- Born: September 1780 Hadleigh, Suffolk
- Died: 27 September 1814 (aged 33–34)
- Occupation: Physician

= Henry Reeve (physician) =

English physician

Henry Reeve (September 1780 – 27 September 1814) was an English physician.

==Biography==
Reeve was the second son of Abraham Reeve of Hadleigh, Suffolk, where he was born in September 1780. His mother was Elizabeth, eldest daughter of Dr. Wallace, rector of Messing in Essex. At sixteen he left Dedham school to study anatomy and surgery under Philip Meadows Martineau of Norwich, and removed in 1800 to the university of Edinburgh. There he attended the lectures of Dugald Stewart on moral philosophy, of John Robison on natural philosophy, of James Gregory on medicine, of Thomas Charles Hope on chemistry. He associated with Henry Brougham, Francis Horner, and Sydney Smith; was elected in November 1802 a member of the Speculative Society, of which they were the moving spirits; and contributed to early numbers of the ‘Edinburgh Review’ articles on ‘Population’ and on Pinel's ‘Treatment of the Insane.’ He was president of the Royal Medical Society in 1802–3, graduating M.D. in the latter year, for which occasion he wrote a thesis entitled ‘De Animalibus in hyeme sopitis.’

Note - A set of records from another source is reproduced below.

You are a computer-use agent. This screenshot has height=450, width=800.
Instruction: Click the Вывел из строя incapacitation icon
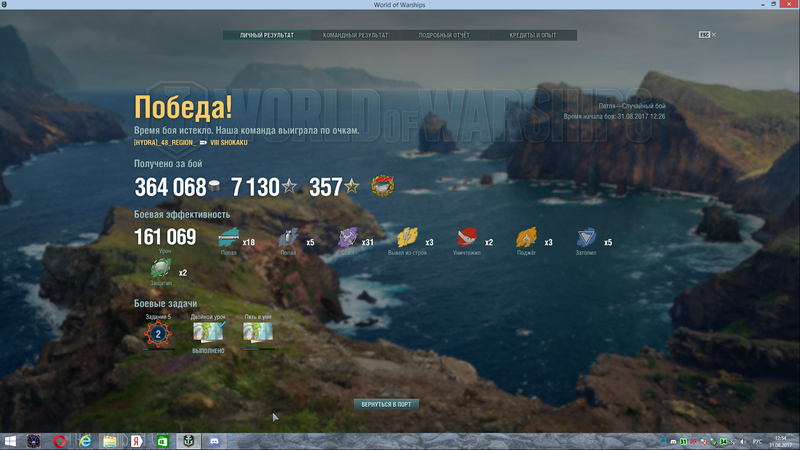(408, 238)
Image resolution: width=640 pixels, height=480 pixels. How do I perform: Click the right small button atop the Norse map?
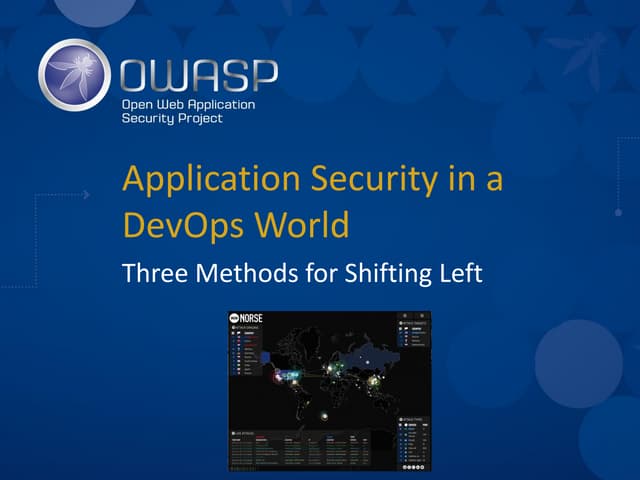point(424,317)
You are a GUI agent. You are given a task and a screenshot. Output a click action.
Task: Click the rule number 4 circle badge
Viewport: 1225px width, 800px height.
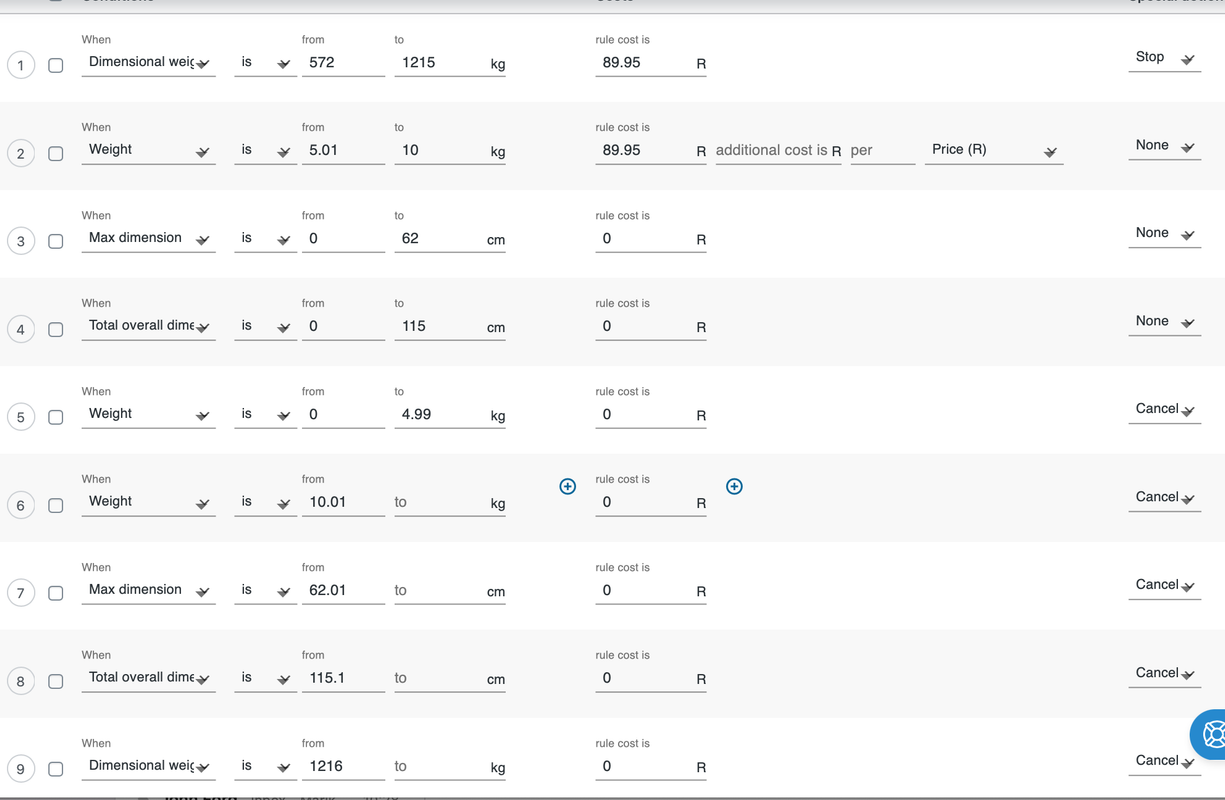[21, 329]
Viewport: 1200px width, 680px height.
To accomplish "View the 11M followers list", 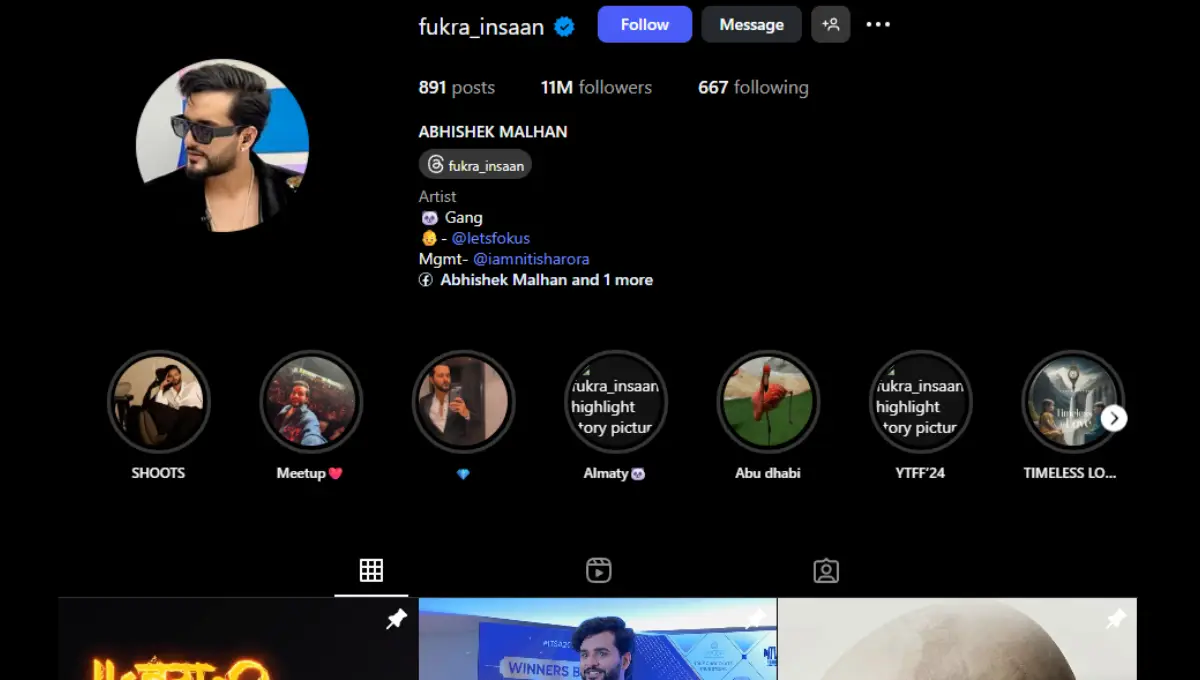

Removing to London to continue his studies, he frequented the house of Anna Laetitia Barbauld and Dr. John Aikin, formed a friendship with Sir Humphry Davy, met Sir Joseph Banks, Isaac D'Israeli, and Samuel Taylor Coleridge. In conjunction with Dr. Thomas Bateman, he founded, in 1805, the ‘Edinburgh Medical and Surgical Journal,’ to which he sent frequent communications. In 1805 he started on a foreign tour, spent some months at Neuchâtel, traversed Switzerland, and ventured, with an American passport, on French territory at Geneva. Reaching Vienna on 30 September, he was there an eye-witness of the scenes that followed Austerlitz (5 December), saw Napoleon at Schönbrunn, heard Girolamo Crescentini sing, had an interview with Joseph Haydn, and was present when Beethoven, ‘a small, dark, young-looking man,’ directed a performance of ‘Fidelio.’ At Berlin, moreover, in the spring of 1806, he became acquainted with Martin Heinrich Klaproth and Alexander von Humboldt, and was among the auditors of Johann Gottlieb Fichte.

Shortly after his return to England he settled at Norwich, and pursued his profession with energy and success. He was admitted, on 12 February 1807, an extra-licentiate of the College of Physicians, and was elected physician to the Norfolk and Norwich Hospital, and to the lunatic asylum. But an obscure disease cut short his promising career. He died at his father's house at Hadleigh on 27 September 1814, aged 34. A tablet inscribed to his memory was placed by his widow in the Octagon Chapel at Norwich. A paper by him on ‘Cretinism’ was read before the Royal Society on 11 February 1808 (Phil. Trans. xcviii. 111), and he published at London in 1809 an essay ‘On the Torpidity of Animals.’ His ‘Journal of a Residence at Vienna and Berlin in the eventful Winter 1805–6’ was published by his son in 1877. The journal of his preceding Swiss tour remains in manuscript.

He married, in 1807, Susan, eldest daughter of John Taylor of Norwich, one of that family by whom, according to the Duke of Sussex, the saying was invented that ‘it takes nine tailors to make a man.’ Mrs. Reeve was a sister of Sarah Austin, and died in 1864, having survived her husband fifty years. Of his three children two died in infancy; the third, Henry, is separately noticed.